ENTs arent renowned for their bedside manner, but even the quirky ones I've come across know what they are doing. I Googled mine, found out he was actually a professor, very highly regarded academically and by his peers as a top surgeon. But within 5 minutes of meeting him I wanted to punch him in the mouth!

Its a lot to take in, and you have a way to go yet. My treatment finished a couple of weeks ago, and I've seen a number of patients recently in the same boat, some went better than others. You'll see and hear this advice all over this forum, and the medics have probably given you this as well.
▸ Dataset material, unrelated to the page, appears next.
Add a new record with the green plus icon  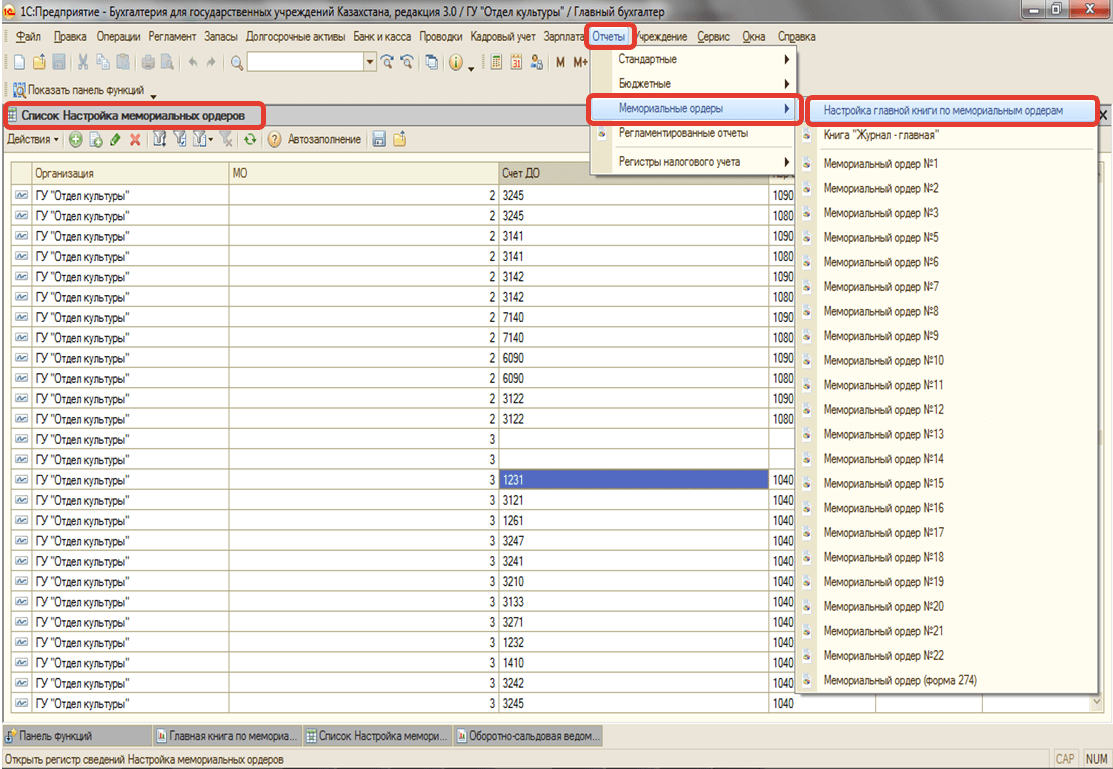click(74, 140)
1. Eat and drink as much as you can, while you can.
2. Bicarb mouthwashes 4-6 times a day.
3. Sorbolene on the neck 4-6 times a day (not less than 1 hour before treatment) and use sorbolene as soap, at least around the neck.
4. Get a notebook and start writing down when you take what meds, temperature. Its very helpful for preventing missed doses (memory can get a little foggy) and its good if Larry has to be admitted to emergency for something.
5. Do the swallowing exercises. Tongue presses, jaw stretches, effortful swallows. These help later on.
6. Write down changes that happen and talk to the medics about them. Oral thrush, tinnitus and constipation are things you want to get on top of early.
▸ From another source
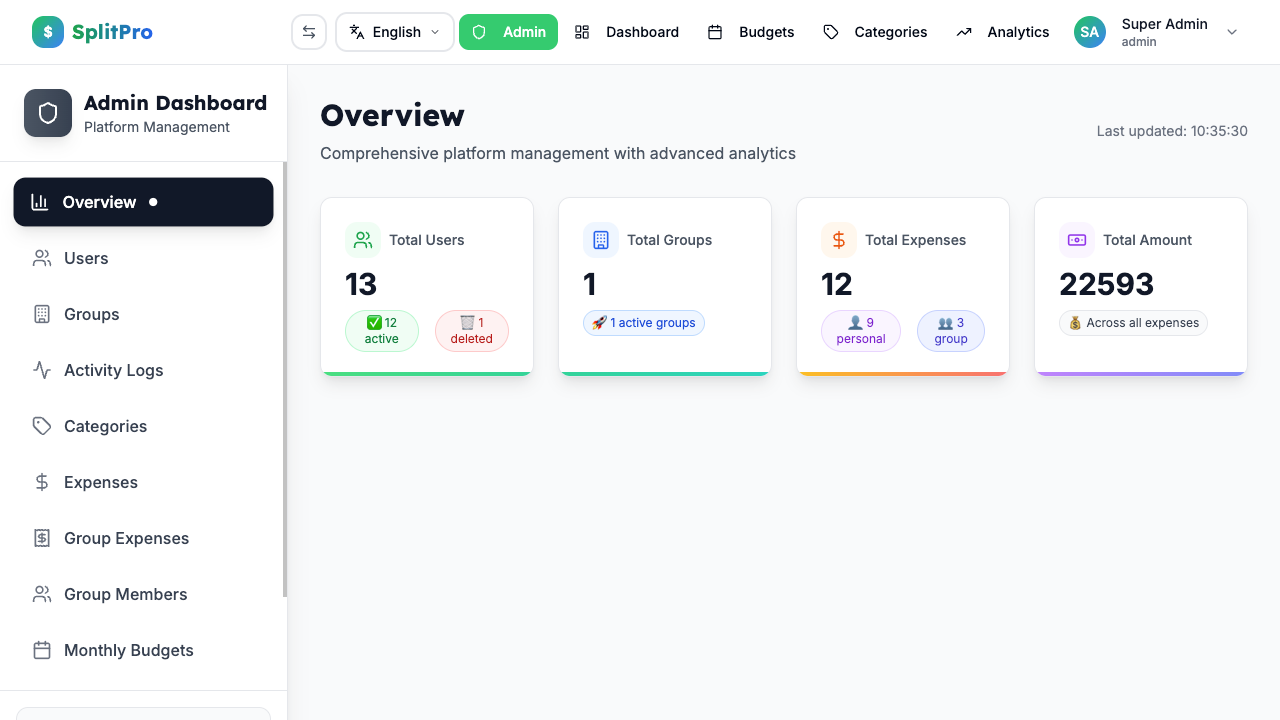Click the green progress bar under Total Users
1280x720 pixels.
pos(426,371)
There are others, but if I was sending a letter to myself 6 weeks ago, thats what I'd write so I hope you find that useful with Larry. I'd also say to remember my wife is amazing and I couldn't have done it without her. Best of luck to you both.


Cheers, Dave (OzMojo)
19Feb2014 Diagnosed T2N2bM0 P16+ve SCC Tonsil.
31Mar2014 2 Cisplatin, 70gy over 7 weeks (completed 16May2014)
11August2014 PET/CT clear.
17July2019 5 years NED.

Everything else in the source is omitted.